L’article 17 de la Convention collective nationale en vigueur depuis le mois d’avril 2007 est très explicite sur ce chapitre. Il stipule qu’en cas d’absence d’un salarié pour un accident du travail ou pour une maladie, l’intéressé se trouve dans l’obligation de prévenir son patron dans les heures qui suivent son arrêt de travail, sauf cas de force majeure. Il peut remettre directement le document à son employeur qui lui délivrera un reçu en retour. Il est aussi possible d’envoyer une lettre recommandée avec accusé de réception. Le délai de 48 heures peut être prolongé si le travailleur est hospitalisé. Si l’absence est de longue durée, le salarié devra fournir d’autres pièces justificatives en sus du certificat médical.

Le cas de l’employeur
L’employeur est en droit d’émettre des réserves quant à la qualification de l’arrêt maladie, s’il s’agit bien d’un accident du travail ou non. Il doit cependant les indiquer clairement, les "réserves conservatoires" ou l’annonce "d’un courrier qui suivra" n’étant pas prises en considération par la Caisse primaire. Cette dernière est en droit de se prononcer sur le fait que le salarié en arrêt de travail a bien été victime d’un accident professionnel sans avoir besoin d’attendre un courrier émanant de l’employeur. La Chambre civile au sein de la Cour de cassation a fait un rappel sur ce sujet dans un arrêt datant du 10 octobre 2013.

La prise en charge
En cas d’accident du travail, vous avez intérêt à faire parvenir à votre employeur votre arrêt de travail dans les plus brefs délais afin de fixer la date de commencement du versement des indemnités qui vous sont dues. En effet, un arrêt pour maladie professionnelle ou accident du travail est normalement pris en charge dès le premier jour. Vous pourrez percevoir à la fois des indemnités journalières de la part de la Sécurité sociale et une indemnité complémentaire versée par votre patron si vous remplissez les conditions nécessaires.

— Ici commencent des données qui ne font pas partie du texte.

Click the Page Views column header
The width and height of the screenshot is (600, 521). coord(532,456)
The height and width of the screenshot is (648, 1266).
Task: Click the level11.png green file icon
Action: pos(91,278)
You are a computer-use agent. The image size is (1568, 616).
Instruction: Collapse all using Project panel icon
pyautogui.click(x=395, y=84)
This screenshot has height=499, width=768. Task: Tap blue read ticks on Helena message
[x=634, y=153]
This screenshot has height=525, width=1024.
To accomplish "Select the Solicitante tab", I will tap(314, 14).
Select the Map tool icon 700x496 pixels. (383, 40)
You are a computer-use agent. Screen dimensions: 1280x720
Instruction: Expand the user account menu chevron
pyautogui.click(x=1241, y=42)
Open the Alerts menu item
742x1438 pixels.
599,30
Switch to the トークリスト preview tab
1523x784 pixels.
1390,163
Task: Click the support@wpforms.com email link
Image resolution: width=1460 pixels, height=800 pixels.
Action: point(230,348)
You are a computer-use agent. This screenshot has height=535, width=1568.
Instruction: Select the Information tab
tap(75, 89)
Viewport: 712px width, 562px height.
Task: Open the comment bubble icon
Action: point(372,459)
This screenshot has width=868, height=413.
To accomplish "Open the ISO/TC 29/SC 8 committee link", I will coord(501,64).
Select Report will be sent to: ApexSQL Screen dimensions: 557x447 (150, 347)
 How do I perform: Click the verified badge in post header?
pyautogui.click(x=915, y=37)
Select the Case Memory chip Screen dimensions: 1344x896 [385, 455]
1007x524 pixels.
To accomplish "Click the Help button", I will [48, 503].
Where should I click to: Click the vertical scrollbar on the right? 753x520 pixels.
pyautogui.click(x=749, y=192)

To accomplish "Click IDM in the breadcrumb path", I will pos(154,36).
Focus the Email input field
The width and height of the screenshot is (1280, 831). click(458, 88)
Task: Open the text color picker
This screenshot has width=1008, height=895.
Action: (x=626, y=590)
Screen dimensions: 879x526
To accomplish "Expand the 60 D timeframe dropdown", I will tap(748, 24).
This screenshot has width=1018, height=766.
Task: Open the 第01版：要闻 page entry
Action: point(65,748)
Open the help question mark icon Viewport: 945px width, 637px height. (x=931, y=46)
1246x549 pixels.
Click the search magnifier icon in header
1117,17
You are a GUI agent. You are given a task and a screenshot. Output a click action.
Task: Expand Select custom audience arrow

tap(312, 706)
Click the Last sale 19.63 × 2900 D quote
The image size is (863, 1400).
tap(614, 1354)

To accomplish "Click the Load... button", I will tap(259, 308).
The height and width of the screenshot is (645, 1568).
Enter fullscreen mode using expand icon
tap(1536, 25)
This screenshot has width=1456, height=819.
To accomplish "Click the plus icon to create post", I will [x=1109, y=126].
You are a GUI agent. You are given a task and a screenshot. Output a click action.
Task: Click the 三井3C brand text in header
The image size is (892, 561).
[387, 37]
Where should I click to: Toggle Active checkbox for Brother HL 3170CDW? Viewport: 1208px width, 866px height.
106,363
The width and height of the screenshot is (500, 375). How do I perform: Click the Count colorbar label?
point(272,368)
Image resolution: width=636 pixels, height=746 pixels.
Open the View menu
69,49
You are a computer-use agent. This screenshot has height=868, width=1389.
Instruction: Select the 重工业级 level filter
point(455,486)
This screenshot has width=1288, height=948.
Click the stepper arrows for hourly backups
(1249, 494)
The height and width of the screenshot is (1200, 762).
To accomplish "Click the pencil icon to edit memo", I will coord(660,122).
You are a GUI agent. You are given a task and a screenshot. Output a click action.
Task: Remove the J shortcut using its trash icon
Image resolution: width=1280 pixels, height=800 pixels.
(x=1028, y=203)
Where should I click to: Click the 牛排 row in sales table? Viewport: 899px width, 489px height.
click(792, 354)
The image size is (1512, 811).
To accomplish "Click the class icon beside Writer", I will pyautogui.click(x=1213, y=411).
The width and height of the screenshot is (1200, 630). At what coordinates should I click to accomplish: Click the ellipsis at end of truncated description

Vous devez justifier d’un an d’ancienneté au minimum.
Le montant de l’indemnisation complémentaire due par l’employeur équivaut pour les 30 premiers jours d’absence à 90% du salaire brut que vous auriez eu si vous avez continué à travailler. Si vous ne pouvez pas reprendre votre poste après cette période, vous ne serez plus indemnisé qu’à hauteur des deux tiers de votre rémunération au cours du mois suivant. Vous pouvez, en outre, prétendre à une indemnité versée par la Sécu dont le montant est égal à 50% de votre salaire de base journalier. Le calcul est fait sur la moyenne de vos rémunérations brutes pendant le trimestre qui a précédé votre accident de travail, à condition bien entendu que vous ayez payé les cotisations.